BEGIN Listing

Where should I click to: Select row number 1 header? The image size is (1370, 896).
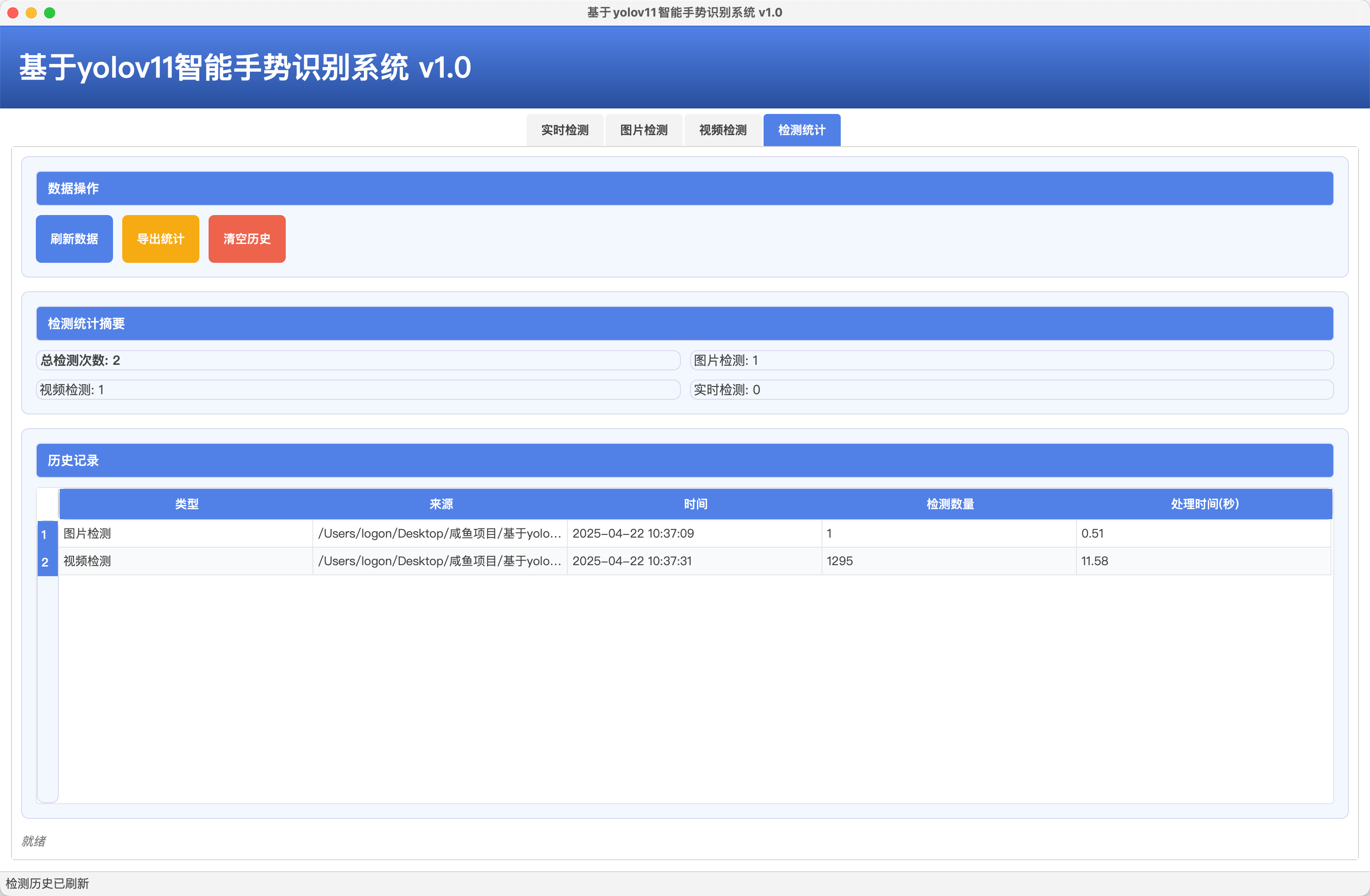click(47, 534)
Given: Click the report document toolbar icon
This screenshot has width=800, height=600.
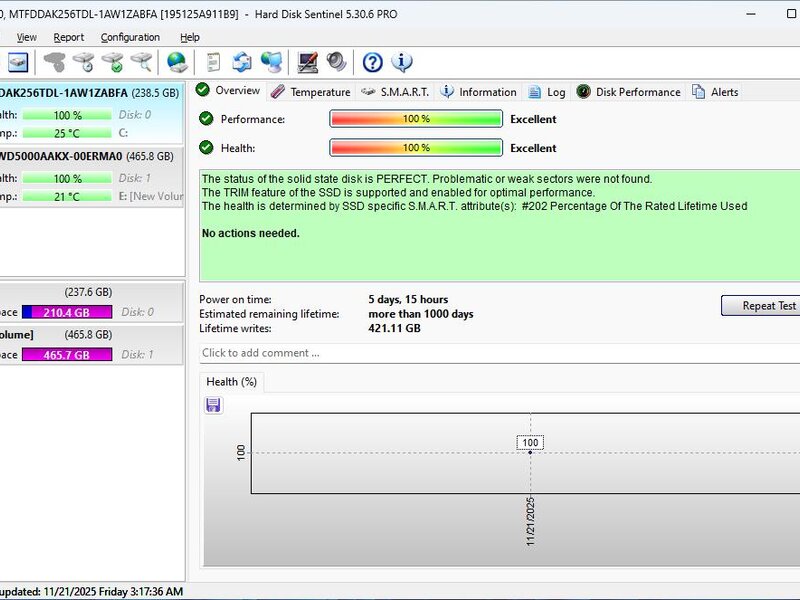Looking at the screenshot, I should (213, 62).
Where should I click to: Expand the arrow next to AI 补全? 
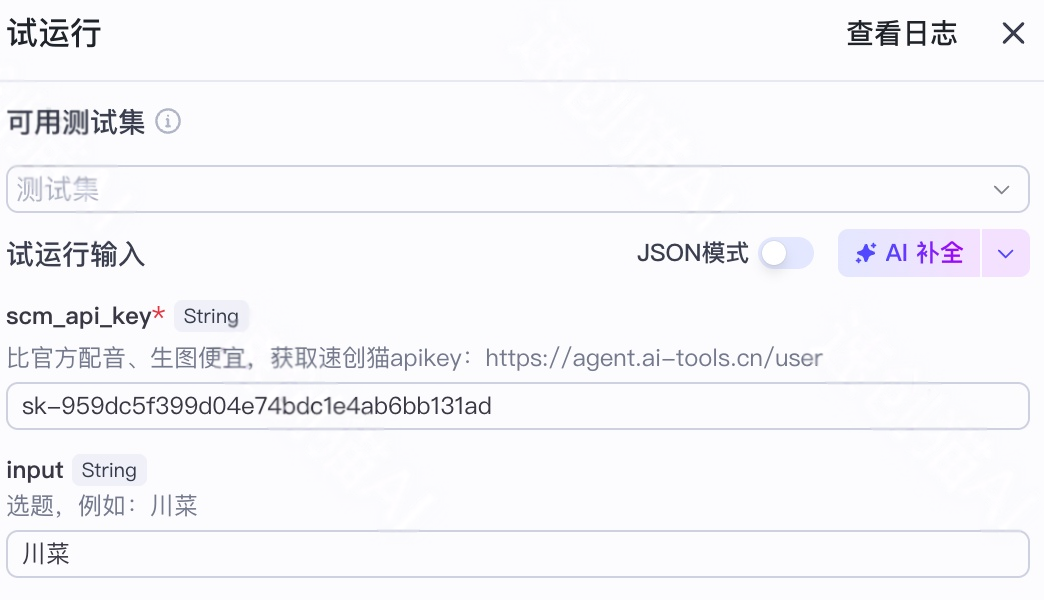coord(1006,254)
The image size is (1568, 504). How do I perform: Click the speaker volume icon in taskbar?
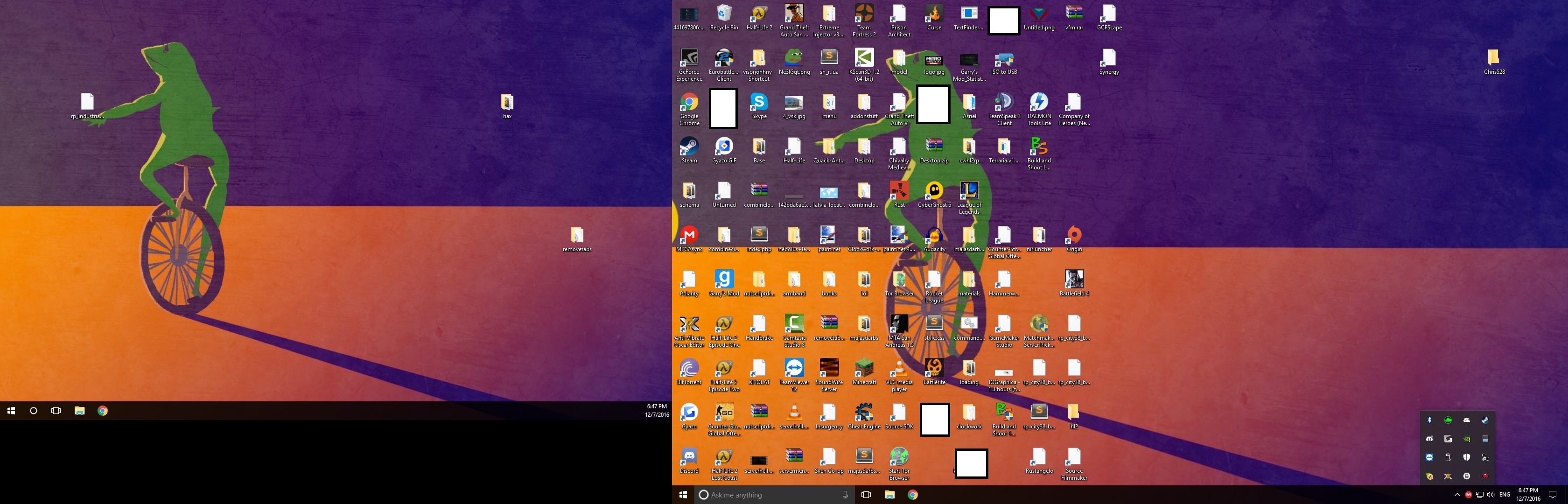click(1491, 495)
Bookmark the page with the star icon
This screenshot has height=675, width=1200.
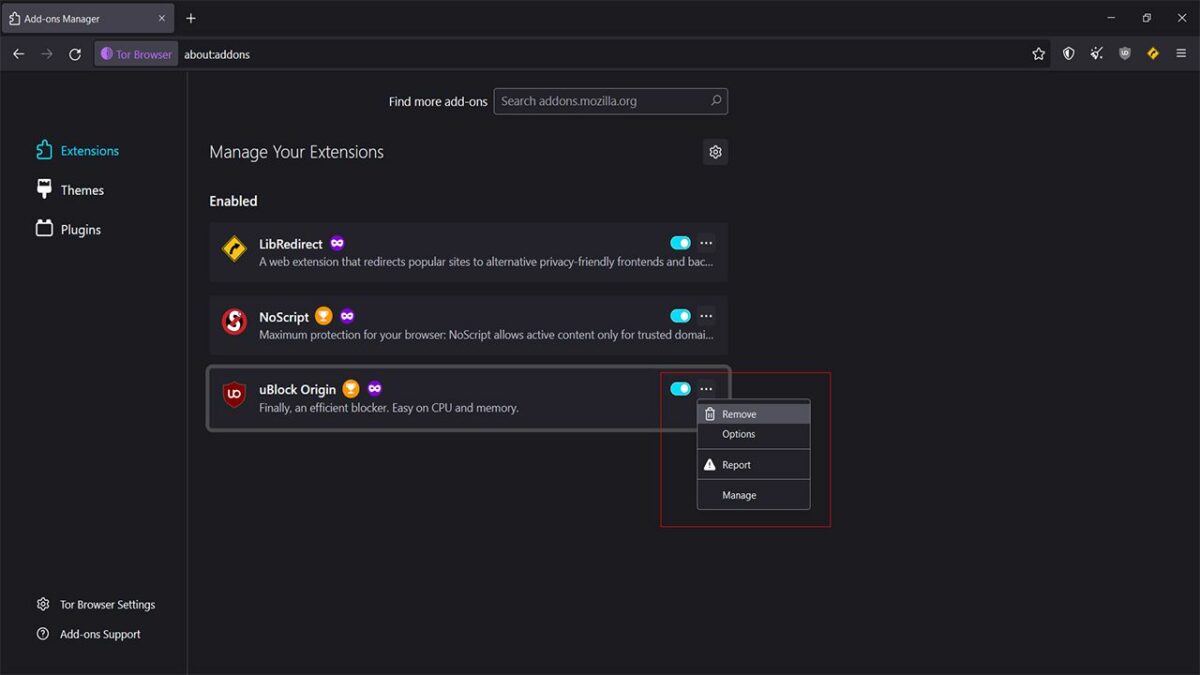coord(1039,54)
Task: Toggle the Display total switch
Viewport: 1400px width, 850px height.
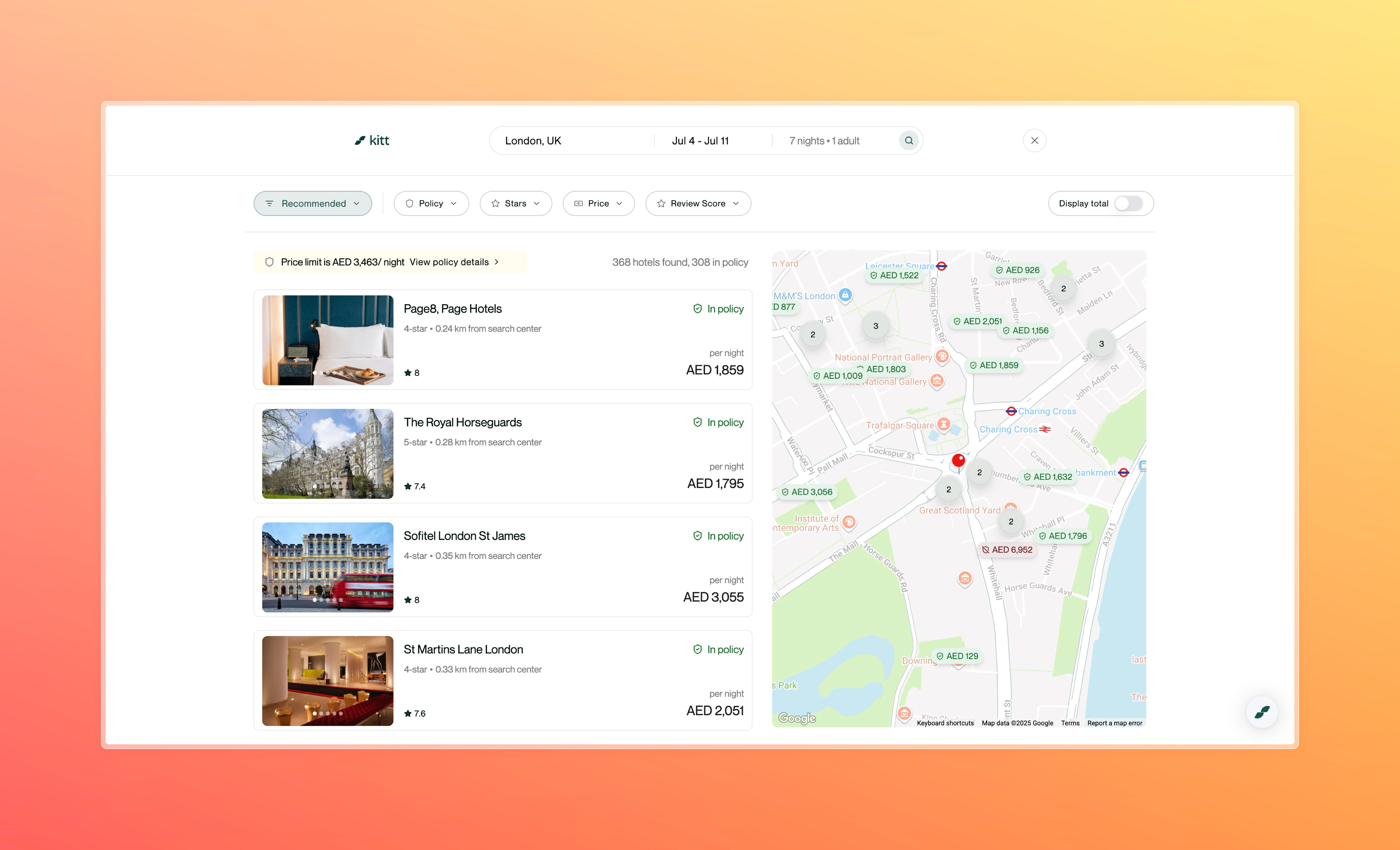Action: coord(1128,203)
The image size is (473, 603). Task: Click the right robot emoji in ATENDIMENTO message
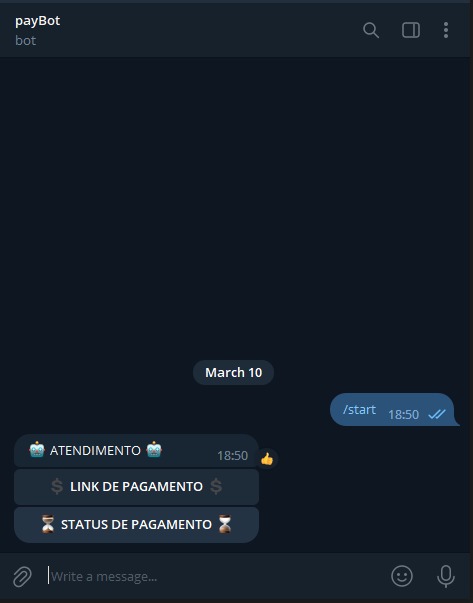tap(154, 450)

END Listing

Rewrite all the entries above, changing every "icon" to "button" and keeping everything else the same. Omit the pictures.

§ Complete response
Where should I click to: Select row number 1 header? The image size is (1370, 896).
click(47, 534)
Given: Click the report document toolbar button
This screenshot has width=800, height=600.
Looking at the screenshot, I should (213, 62).
Where should I click to: Expand the arrow next to AI 补全? 
coord(1006,254)
The image size is (1568, 504). How do I perform: Click the speaker volume button in taskbar?
click(1491, 495)
Bookmark the page with the star button
This screenshot has height=675, width=1200.
coord(1039,54)
Task: Toggle the Display total switch
Viewport: 1400px width, 850px height.
Action: coord(1128,203)
The image size is (473, 603). Task: Click the right robot emoji in ATENDIMENTO message
tap(154, 450)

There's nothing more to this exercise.